# Searching for photo/more details of "VILLA FRANCA "



## MarchSkipper (May 28, 2013)

Cargoboat "Villa Franca", ex-Arkadia , ex-Viana, ex-Expozende

Built in 1906 by G.Seebeck A.G. , Bremerhaven, 80.30 m Length, 11.43 Breadth, TRN 1250.08 , TRB 2035.30, 1100 HP.

Panamanian flag

First name when was built by the German Shipyard : EXPOZENDE 

Last trip in 1950 , with cork from Lisboa, Portugal to Odessa , Soviet Union.

In October 1950 vessel arrived in Constanta Port, Romania and the master / owner Xenofon Kyriacou sold ( Dec. 1950 )the vessel to Romanian communist authorities who renamed the vessel " Octombrie Rosu " ( "Red October") and converted the old cargoboat into a fishing factory ship for Black Sea water only.


I am looking for a PHOTO of this vessel and details about her history before 1950 

Thanks


----------



## MarchSkipper (May 28, 2013)

I got this photo from a friend. 
It is damaged but better than nothing. ( likely the photo can be repaired but I don't know how to do it )


----------



## A.D.FROST (Sep 1, 2008)

ARKADIA(06-16) Deutsche Levante Linie
ESPOSENDE (16-25) Portuguse Govt.
VILLA FRANCA (25-51) Cia de Nav.Carregadores Acoreanos/1949 Cia Marine Africane
OCTOMBRIE ROSU (51-60) b/u Romania


----------



## MarchSkipper (May 28, 2013)

Thanks A.D.Frost 

So the first name was Arkadia...


----------



## stein (Nov 4, 2006)

Here she is as Villa Franca:http://bp0.blogger.com/_B6lMWcc6crU...BMk/BuNOjjFXeZ4/s1600-h/CA06+VILLA+FRANCA.jpg And if the enlargement does nort work:
http://naviosenavegadores.blogspot.no/2008/03/frotas-nacionais-cncarregadores_3675.html

It is not the same ship as in the damaged photograph, but I still find it likely to be the right one.


----------



## MarchSkipper (May 28, 2013)

Many thanks _Stein_ (Thumb)

My photo shows " Villa Franca " after conversion in Braila Shipyard, Romania ( on Danube) into a fishing factory and renamed "Octombrie Rosu " by the new owners , the communist authorities of RO. 
The ship is at anchorage in Constanta-Port inner road .

However thanks again for your links which are relevant about the ship's appearance before conversion .

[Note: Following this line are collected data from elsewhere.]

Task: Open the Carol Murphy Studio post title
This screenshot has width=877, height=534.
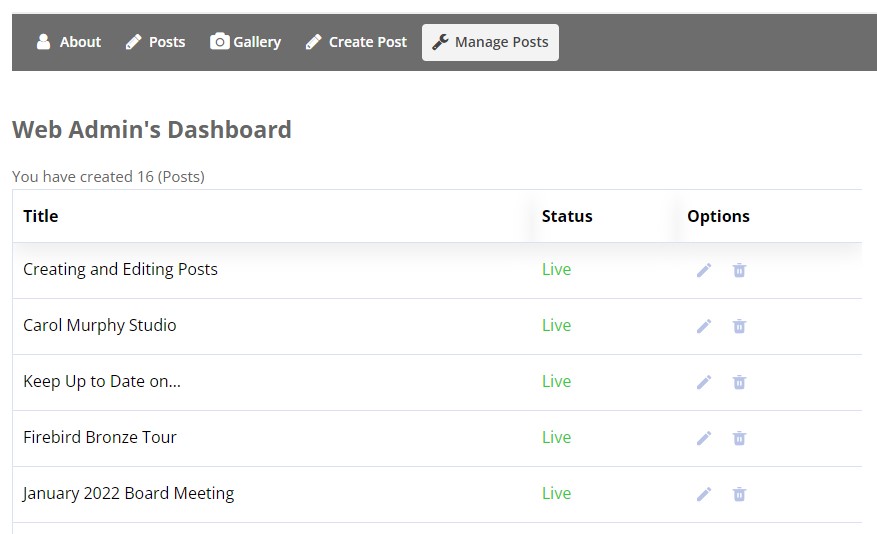Action: pyautogui.click(x=100, y=325)
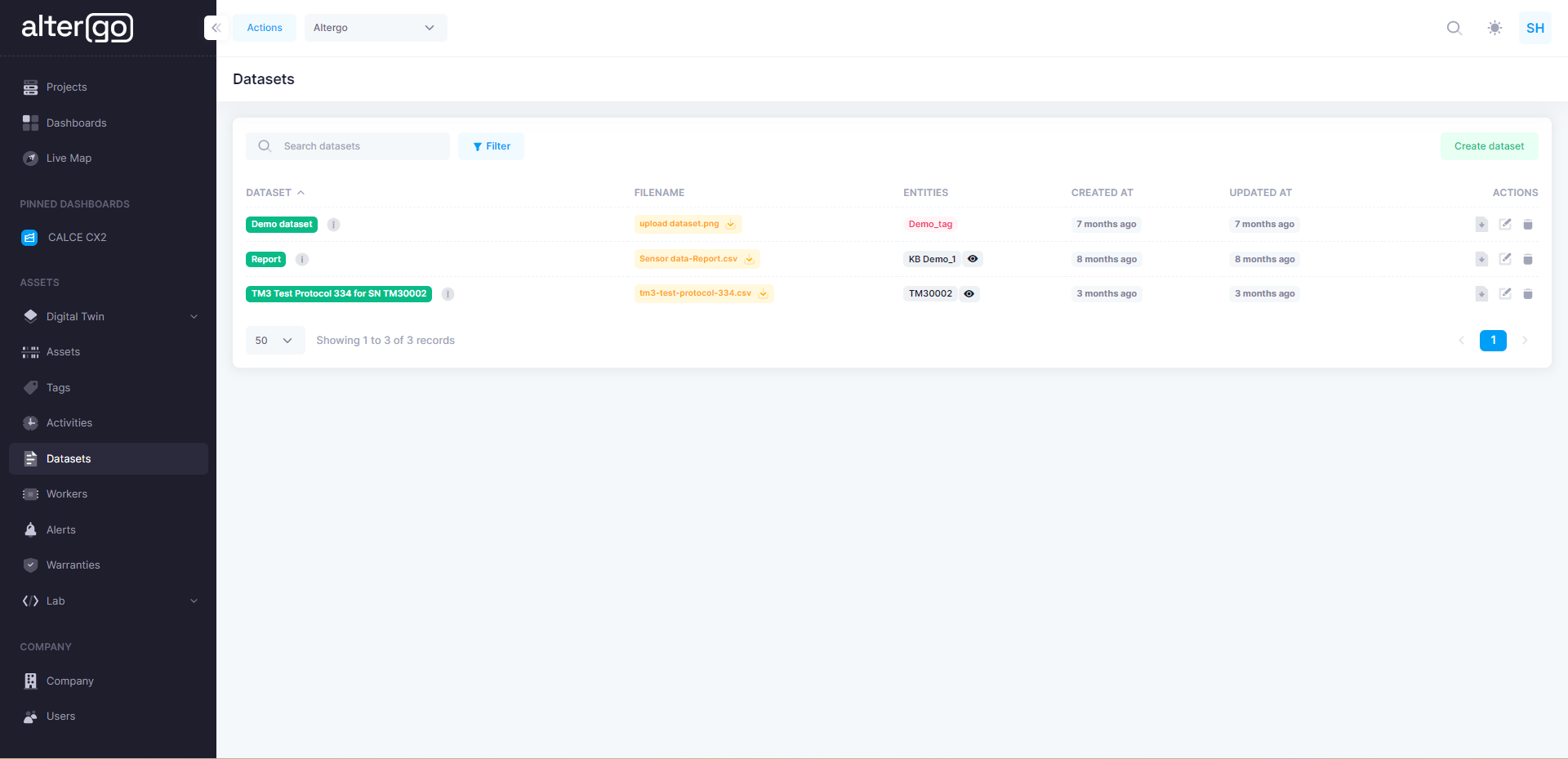Go to Dashboards in the sidebar

[76, 123]
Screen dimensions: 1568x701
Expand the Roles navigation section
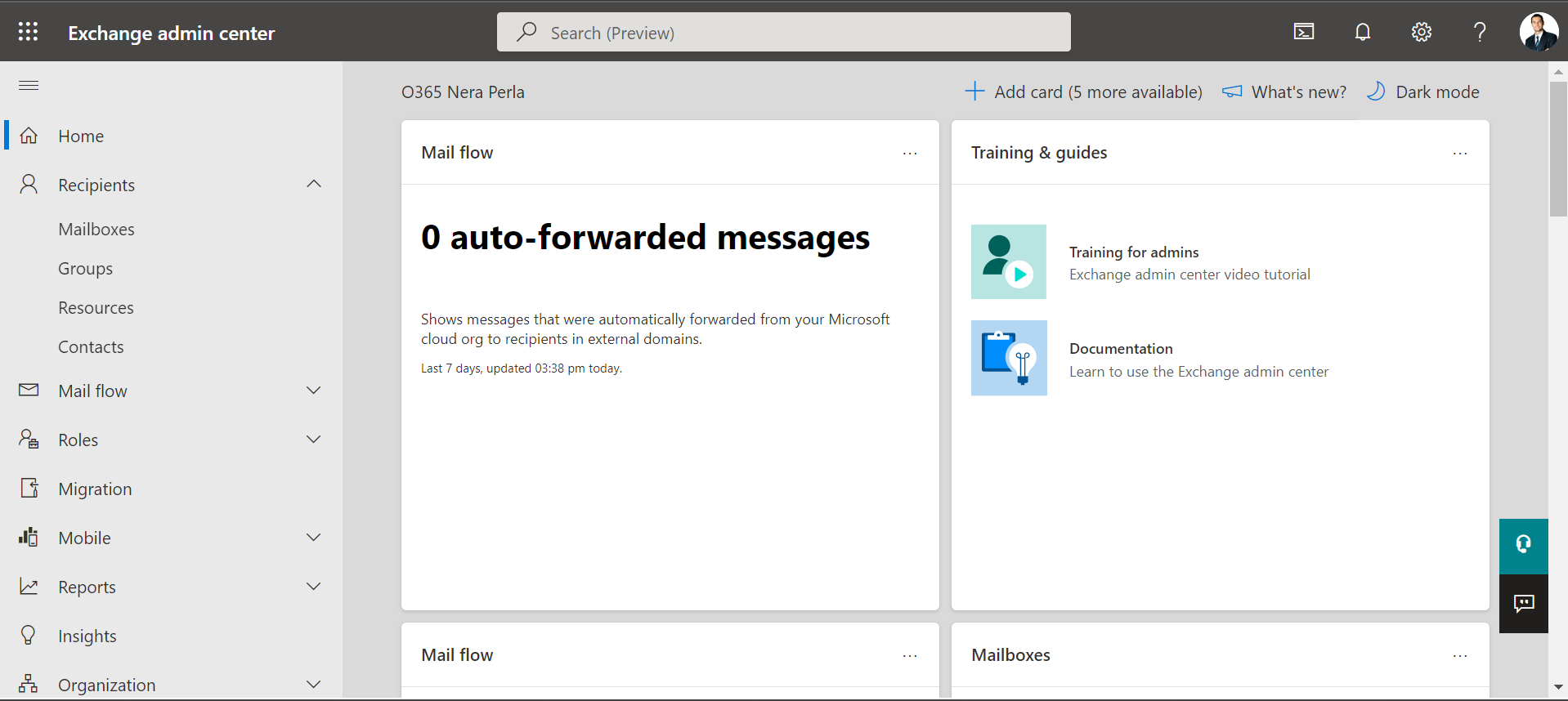point(314,440)
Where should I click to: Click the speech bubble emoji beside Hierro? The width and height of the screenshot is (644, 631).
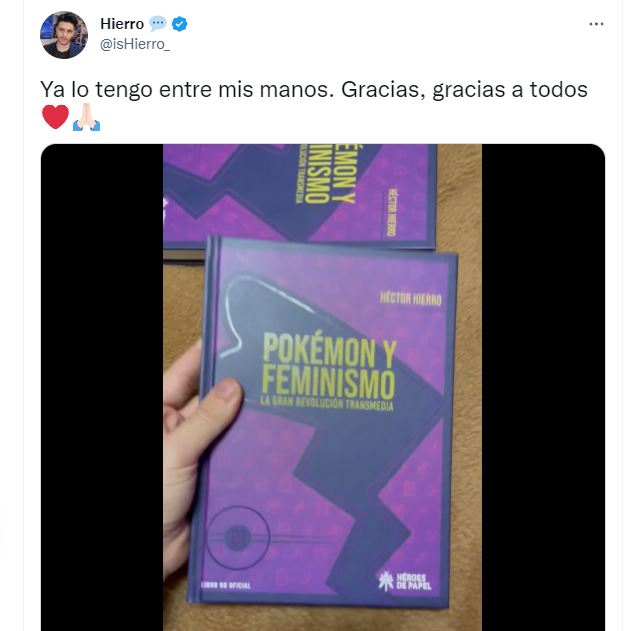158,24
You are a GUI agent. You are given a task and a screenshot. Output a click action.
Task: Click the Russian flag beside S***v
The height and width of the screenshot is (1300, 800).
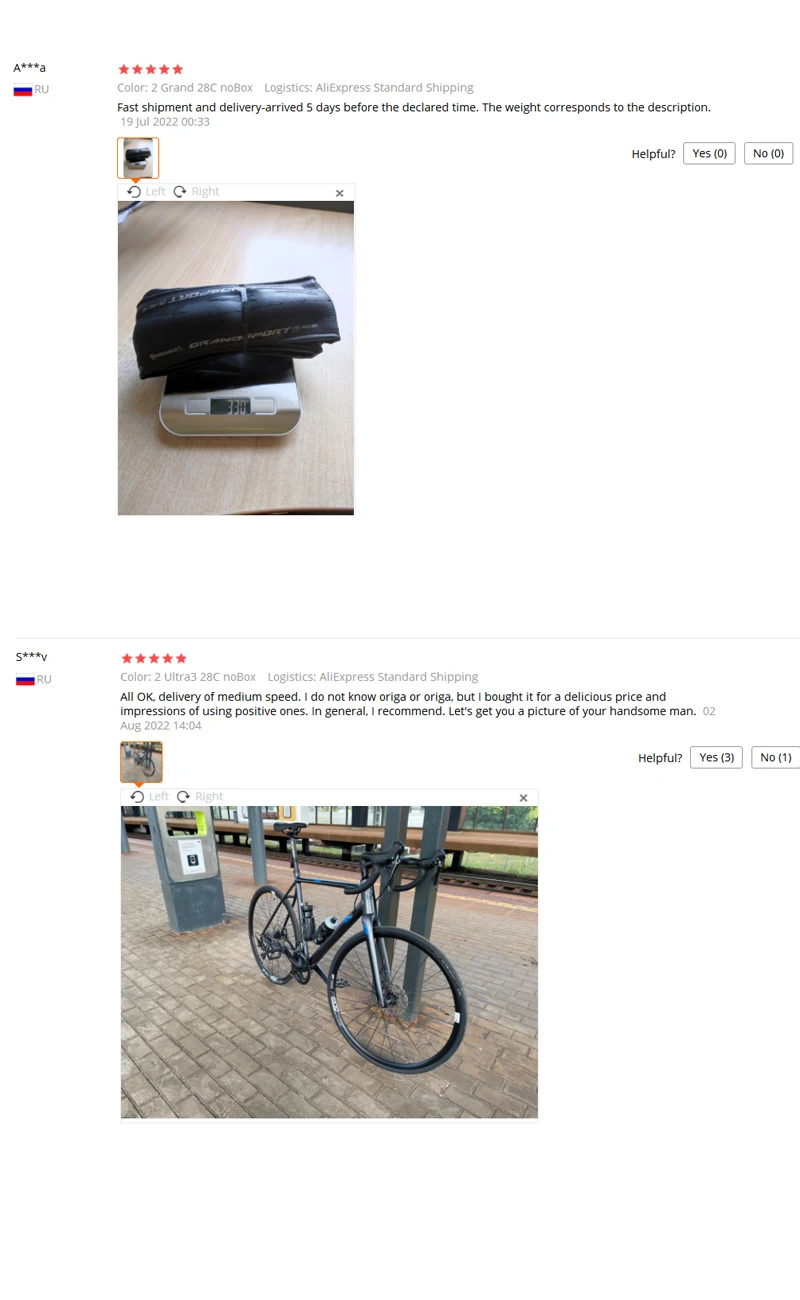coord(25,680)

On the other hand, the Greek captain, chief mate and part of the crew ( who were Greeks too) after the ship's selling ( by the Captain !) in 1951 , remained for ever in Romania, as they were communist who fought in Greece Civil War. And they were sentenced to death in absentia by the Greek Government.


----------



## stein (Nov 4, 2006)

Found a silhouette:


----------



## MarchSkipper (May 28, 2013)

stein said:


> Found a silhouette:


Many thanks for your help (Thumb)


----------



## stein (Nov 4, 2006)

And here is a picture in an article by our member Rui Amaro, maybe he has some more? http://opilotopraticododouroeleixoes.blogspot.no/2012_10_14_archive.html


----------



## MarchSkipper (May 28, 2013)

stein said:


> And here is a picture in an article by our member Rui Amaro, maybe he has some more? http://opilotopraticododouroeleixoes.blogspot.no/2012_10_14_archive.html


That's why internet is a wonder !  Without it no chance to get these photos of "Villa Franca " !

Thanks again

Cheers


----------